Tuesday in Holy Week

The Gospel reading from today's Lectionary is St. Mark 11:15-19:

Jesus and those who followed came to Jerusalem. And Jesus entered the temple and began to drive out those who were selling and those who were buying in the temple, and he overturned the tables of the money changers and the seats of those who sold doves; and he would not allow anyone to carry anything through the temple. He was teaching and saying, "Is it not written,

`My house shall be called a house of prayer for all the nations'?
But you have made it a den of robbers."


And when the chief priests and the scribes heard it, they kept looking for a way to kill him; for they were afraid of him, because the whole crowd was spellbound by his teaching. And when evening came, Jesus and his disciples went out of the city.



We're approaching the point in the redemption story where we're hours away from the Master's betrayal, and all that would follow. If the weather conditions mirrored today's forecast for Jerusalem, it would have been a pleasant day with clear skies and temperatures in the 70's (or low 20's C). But in the unseen realms, a storm was building between the spirit of Christ and Antichrist.

Jesus enters the temple complex, no doubt under the watchful eye of hired goons working on behalf of the religious establishment. He gazes across the unfolding panorama ot the tables of merchants selling scarificial animals at exhorbitant prices. He sees the exchange tables where Roman and other national currencies are exchanged for temple currency, again at an outrageous exchange rate.

He stood at the spiritual portal between Heaven and Earth. This was the spot in the material realm where the holy met the profane. It was to be a place of instruction where Israel was to be the light to the Gentiles and instructor to the seeker. Yet, it had become a filthy den of thieves who made a growth industry of shaking down the faithful in their worship. The Rabbi could stand no more and launched into holy anger. THe very icon of the Divine was now an expression of His divine wrath.

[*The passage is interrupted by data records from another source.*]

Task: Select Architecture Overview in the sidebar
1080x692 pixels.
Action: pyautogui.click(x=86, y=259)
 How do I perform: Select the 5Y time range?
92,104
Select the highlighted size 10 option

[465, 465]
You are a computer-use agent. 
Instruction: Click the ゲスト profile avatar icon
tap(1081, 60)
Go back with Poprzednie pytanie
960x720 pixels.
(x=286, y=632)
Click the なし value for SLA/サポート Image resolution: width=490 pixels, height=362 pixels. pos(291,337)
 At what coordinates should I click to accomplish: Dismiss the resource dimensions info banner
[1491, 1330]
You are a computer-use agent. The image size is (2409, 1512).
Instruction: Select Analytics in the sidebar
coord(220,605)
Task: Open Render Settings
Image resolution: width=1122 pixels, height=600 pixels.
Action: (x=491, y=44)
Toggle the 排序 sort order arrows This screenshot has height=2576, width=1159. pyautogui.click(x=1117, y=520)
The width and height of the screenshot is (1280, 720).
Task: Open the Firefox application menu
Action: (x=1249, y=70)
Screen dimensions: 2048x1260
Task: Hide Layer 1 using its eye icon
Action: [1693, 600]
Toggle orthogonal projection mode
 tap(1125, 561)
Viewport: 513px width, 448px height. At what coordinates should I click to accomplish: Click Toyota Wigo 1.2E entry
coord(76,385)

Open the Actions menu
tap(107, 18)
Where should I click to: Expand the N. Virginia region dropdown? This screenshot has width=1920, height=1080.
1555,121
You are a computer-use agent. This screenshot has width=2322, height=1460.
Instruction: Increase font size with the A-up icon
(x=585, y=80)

The religious establishment, being the ever good sports took the lesson to heart. Oh, they took it to heart alright, straight into their benighted hearts that is. The sharp rebuke that would have sent the faithful and contrite to their knees, sent these scribes and chief priests into a seething anger that would only be sated by the death of the Nazarene.

How do we respond to the discipline of the Holy?